● Travail à faire
1. Citez le texte sur l'Atlantide mot pour mot, de « Les autres textes » jusqu'à « (Livre III, XXVII). ».
2. Répondez brièvement à ces questions sur le texte sur l'Atlantide :
(a) Le long de quel fleuve se trouvait le royaume de Pont où ont demeuré certaines Amazones ?
(b) Quels furent, dit-on, les premiers peuples attaqués par les Amazones d'Afrique ?
(c) Quel nom les Grecs donnent-ils à la plus haute montagne au pied de laquelle Diodore de Sicile situe ces Amazones ?
3. Mettez sous forme de liste le paragraphe du texte sur l'Atlantide qui commence par « Abandonnons ces bas lieux », en conservant ses faits principaux.

● Texte fourni
╭──

Abandonnons ces bas lieux qui ne nous apprennent rien sur les choses de l’esprit ! Tournons plutôt notre regard vers cette haute forteresse antique du Crest que les archéologues ne veulent toujours pas voir. Toujours dans la ligne de mon précédent article, je vous propose de poursuivre notre réflexion sur l’Atlantide vraisemblable du récit de Platon, et cela dans deux directions, l’une à partir d’autres textes que ceux que j’ai précédemment présentés, l’autre à partir d’une autre interprétation des vestiges archéologiques.
Les autres textes qui nous parlent des Atlantes.
C’est ici le lieu de parler des Amazones d’Afrique, car ceux-là se trompent qui croient qu’il n’y en a jamais eu d’autres que celles qui ont demeuré dans le royaume de Pont le long du fleuve Thermodoon. Il est certain, au contraire, que les Amazones de l’Afrique sont plus anciennes que les autres et les ont surpassées par leurs exploits (Livre III, XXVII).
Première remarque. Diodore de Sicile situe ces Amazones vers les extrémités de la terre, à l’occident de l’Afrique, au couchant d’un lac (Bin el Ouidane ?), au pied de la plus haute montagne que les Grecs appellent Atlas et qui domine sur l’océan. Les premiers peuples qu’elles attaquèrent furent, dit-on, les Atlantes (extraits). Voilà qui confirme mon interprétation du texte d’Hérodote que j’ai cité dans mon précédent article : les Atlantes se trouvaient de part et d’autre du détroit de Gibraltar. Les Amazones auraient été davantage à l’intérieur des terres (Diodore précise : dans le voisinage de l’Ethiopie. Pour ma part, j’extrapolerais jusque dans le voisinage du "pays des visages brulés".

╰──

● Matériel source
╭──

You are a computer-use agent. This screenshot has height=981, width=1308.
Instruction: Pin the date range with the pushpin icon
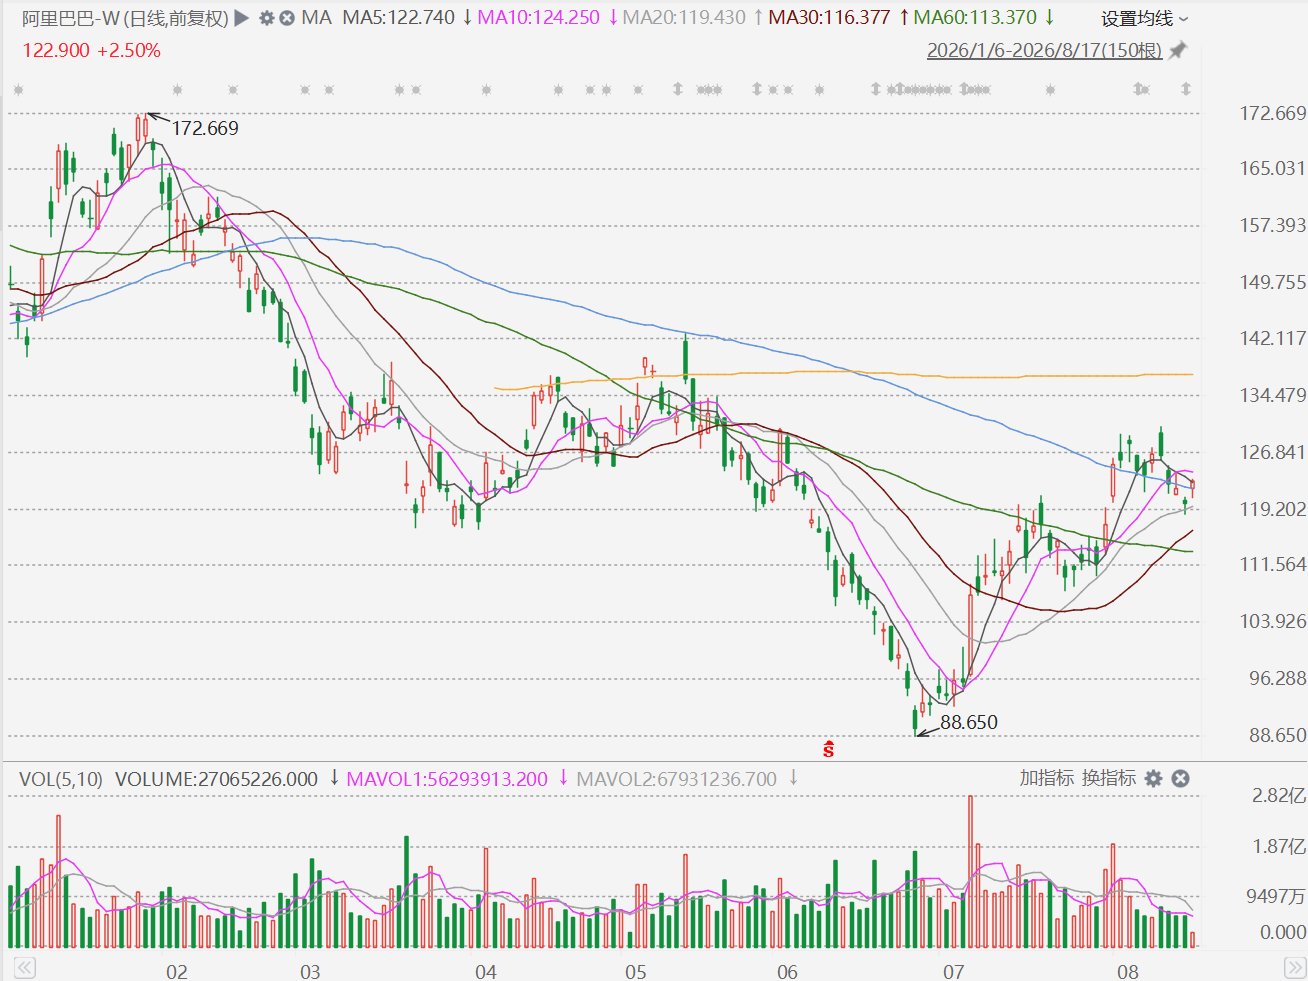1178,50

╰──

● Les réponses
1.
Les autres textes qui nous parlent des Atlantes.
C’est ici le lieu de parler des Amazones d’Afrique, car ceux-là se trompent qui croient qu’il n’y en a jamais eu d’autres que celles qui ont demeuré dans le royaume de Pont le long du fleuve Thermodoon. Il est certain, au contraire, que les Amazones de l’Afrique sont plus anciennes que les autres et les ont surpassées par leurs exploits (Livre III, XXVII).

2.
(a) Le Thermodoon.
(b) Les Atlantes.
(c) Atlas.

3.
- Quitter les bas lieux, qui n'apprennent rien sur les choses de l'esprit, pour regarder la haute forteresse antique du Crest, que les archéologues ne veulent toujours pas voir.
- Poursuivre, dans la ligne de l'article précédent, la réflexion sur l'Atlantide vraisemblable du récit de Platon.
- Suivre deux directions : d'autres textes que ceux présentés précédemment, et une autre interprétation des vestiges archéologiques.